--- What to produce ---
The listing that follows should be duplicated character for character.

*** Block opens ***

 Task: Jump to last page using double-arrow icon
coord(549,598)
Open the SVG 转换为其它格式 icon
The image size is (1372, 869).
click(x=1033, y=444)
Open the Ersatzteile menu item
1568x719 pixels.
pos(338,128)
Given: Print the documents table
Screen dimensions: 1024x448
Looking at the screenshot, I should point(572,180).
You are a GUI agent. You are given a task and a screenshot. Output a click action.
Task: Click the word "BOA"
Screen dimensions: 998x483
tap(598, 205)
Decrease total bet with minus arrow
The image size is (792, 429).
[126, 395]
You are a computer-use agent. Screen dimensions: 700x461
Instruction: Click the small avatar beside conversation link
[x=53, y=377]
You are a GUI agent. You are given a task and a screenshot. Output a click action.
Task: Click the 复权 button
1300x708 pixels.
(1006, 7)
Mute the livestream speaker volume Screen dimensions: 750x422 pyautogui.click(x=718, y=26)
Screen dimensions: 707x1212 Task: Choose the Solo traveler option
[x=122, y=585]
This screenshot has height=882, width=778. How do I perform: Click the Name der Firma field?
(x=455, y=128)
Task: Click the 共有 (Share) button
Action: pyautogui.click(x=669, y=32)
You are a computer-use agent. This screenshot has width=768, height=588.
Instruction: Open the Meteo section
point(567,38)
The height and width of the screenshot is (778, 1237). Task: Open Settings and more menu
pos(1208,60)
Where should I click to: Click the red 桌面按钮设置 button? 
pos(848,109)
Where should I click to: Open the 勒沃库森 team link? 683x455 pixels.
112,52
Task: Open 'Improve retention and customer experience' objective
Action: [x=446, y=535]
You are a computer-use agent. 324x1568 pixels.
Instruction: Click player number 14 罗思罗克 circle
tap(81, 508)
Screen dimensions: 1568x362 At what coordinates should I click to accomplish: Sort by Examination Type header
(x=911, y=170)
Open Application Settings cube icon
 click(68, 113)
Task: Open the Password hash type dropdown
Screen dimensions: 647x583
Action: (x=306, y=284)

*** Block closes ***

--- Completed exercise ---
 Task: Jump to last page using double-arrow icon
coord(549,598)
Open the SVG 转换为其它格式 icon
The image size is (1372, 869).
click(x=1033, y=444)
Open the Ersatzteile menu item
1568x719 pixels.
pos(338,128)
Given: Print the documents table
Screen dimensions: 1024x448
Looking at the screenshot, I should point(572,180).
You are a GUI agent. You are given a task and a screenshot. Output a click action.
Task: Click the word "BOA"
Screen dimensions: 998x483
tap(598, 205)
Decrease total bet with minus arrow
The image size is (792, 429).
[126, 395]
You are a computer-use agent. Screen dimensions: 700x461
Instruction: Click the small avatar beside conversation link
[x=53, y=377]
You are a GUI agent. You are given a task and a screenshot. Output a click action.
Task: Click the 复权 button
1300x708 pixels.
(1006, 7)
Mute the livestream speaker volume Screen dimensions: 750x422 pyautogui.click(x=718, y=26)
Screen dimensions: 707x1212 Task: Choose the Solo traveler option
[x=122, y=585]
This screenshot has height=882, width=778. How do I perform: Click the Name der Firma field?
(x=455, y=128)
Task: Click the 共有 (Share) button
Action: pyautogui.click(x=669, y=32)
You are a computer-use agent. This screenshot has width=768, height=588.
Instruction: Open the Meteo section
point(567,38)
The height and width of the screenshot is (778, 1237). Task: Open Settings and more menu
pos(1208,60)
Where should I click to: Click the red 桌面按钮设置 button? 
pos(848,109)
Where should I click to: Open the 勒沃库森 team link? 683x455 pixels.
112,52
Task: Open 'Improve retention and customer experience' objective
Action: [x=446, y=535]
You are a computer-use agent. 324x1568 pixels.
Instruction: Click player number 14 罗思罗克 circle
tap(81, 508)
Screen dimensions: 1568x362 At what coordinates should I click to accomplish: Sort by Examination Type header
(x=911, y=170)
Open Application Settings cube icon
 click(68, 113)
Task: Open the Password hash type dropdown
Screen dimensions: 647x583
Action: (x=306, y=284)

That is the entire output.